Shortly after two women were chased out of a race, Derek Fildebrandt, a Wildrose MLA and Alberta's smarmiest politician, decided it would be a good time to tweet out his thoughts about leadership.

Spoiler alert: they weren't good.

"Hyper-sensitive, politically-correct, victim-as-virtue culture is creating a leadership class of wimps. People are sick of it," he tweeted.

Which, sounds more like an alt-right troll than an elected official.

Moving on, it says a lot about the NDP's centrism that the high-profile PC MLA would join them as opposed to the Liberal or Alberta party. It will be interesting to see how the more conservative parts of the progressive-conservative gels with the team in orange.

Jansen, speaking to the CBC about her decision to jump ship and swim for safety, explained that the move was because she wanted to work for a reasonable and pragmatic party again. She added that "extremists were taking over" the party and threw a jab at Kenney.

▶ _Task set_
- 1) According to the Alberta politics text, why did Jansen decide to leave her party? Answer in one to three sentences.
- 2) Return the portion of the Alberta politics text between "Shortly after two" and "thoughts about leadership.", inclusive, without any changes.

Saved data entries

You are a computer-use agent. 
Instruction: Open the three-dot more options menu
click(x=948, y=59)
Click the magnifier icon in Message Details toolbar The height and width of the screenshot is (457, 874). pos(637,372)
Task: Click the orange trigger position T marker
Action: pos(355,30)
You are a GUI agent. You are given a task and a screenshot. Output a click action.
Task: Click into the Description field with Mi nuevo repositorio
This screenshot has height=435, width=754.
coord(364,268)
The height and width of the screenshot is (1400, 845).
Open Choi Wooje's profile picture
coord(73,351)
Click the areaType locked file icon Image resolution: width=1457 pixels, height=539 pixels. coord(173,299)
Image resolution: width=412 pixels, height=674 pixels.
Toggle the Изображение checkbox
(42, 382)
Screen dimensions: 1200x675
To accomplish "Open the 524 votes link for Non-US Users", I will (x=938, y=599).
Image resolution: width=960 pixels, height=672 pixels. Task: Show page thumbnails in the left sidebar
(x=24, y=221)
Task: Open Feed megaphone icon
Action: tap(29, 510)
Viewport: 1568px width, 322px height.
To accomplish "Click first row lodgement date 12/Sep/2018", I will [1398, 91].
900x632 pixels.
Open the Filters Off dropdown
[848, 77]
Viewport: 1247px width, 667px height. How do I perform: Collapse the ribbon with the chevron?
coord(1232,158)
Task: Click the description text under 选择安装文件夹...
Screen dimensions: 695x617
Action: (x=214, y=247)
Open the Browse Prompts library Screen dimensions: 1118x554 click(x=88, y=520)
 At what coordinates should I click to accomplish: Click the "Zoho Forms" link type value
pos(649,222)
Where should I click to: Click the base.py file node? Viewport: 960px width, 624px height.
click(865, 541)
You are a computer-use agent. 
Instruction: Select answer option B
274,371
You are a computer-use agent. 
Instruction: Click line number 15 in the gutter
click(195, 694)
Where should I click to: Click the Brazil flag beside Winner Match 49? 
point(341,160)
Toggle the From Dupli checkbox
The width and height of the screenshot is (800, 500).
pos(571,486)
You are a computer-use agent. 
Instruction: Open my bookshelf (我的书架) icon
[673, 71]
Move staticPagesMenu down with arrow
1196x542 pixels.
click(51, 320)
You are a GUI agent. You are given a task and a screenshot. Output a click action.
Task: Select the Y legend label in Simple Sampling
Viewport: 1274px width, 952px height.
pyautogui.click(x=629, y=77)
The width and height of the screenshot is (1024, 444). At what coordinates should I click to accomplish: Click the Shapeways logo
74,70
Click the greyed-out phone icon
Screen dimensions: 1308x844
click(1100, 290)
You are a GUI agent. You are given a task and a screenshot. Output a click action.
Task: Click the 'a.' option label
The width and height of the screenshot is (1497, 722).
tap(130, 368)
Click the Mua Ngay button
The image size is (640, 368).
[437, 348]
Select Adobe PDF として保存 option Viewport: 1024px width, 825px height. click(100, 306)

▶ _Set of answers_
- 1) Jansen told the CBC that she made the move because she wanted to work for a reasonable and pragmatic party again. She also said that "extremists were taking over" the party.

- 2)
Shortly after two women were chased out of a race, Derek Fildebrandt, a Wildrose MLA and Alberta's smarmiest politician, decided it would be a good time to tweet out his thoughts about leadership.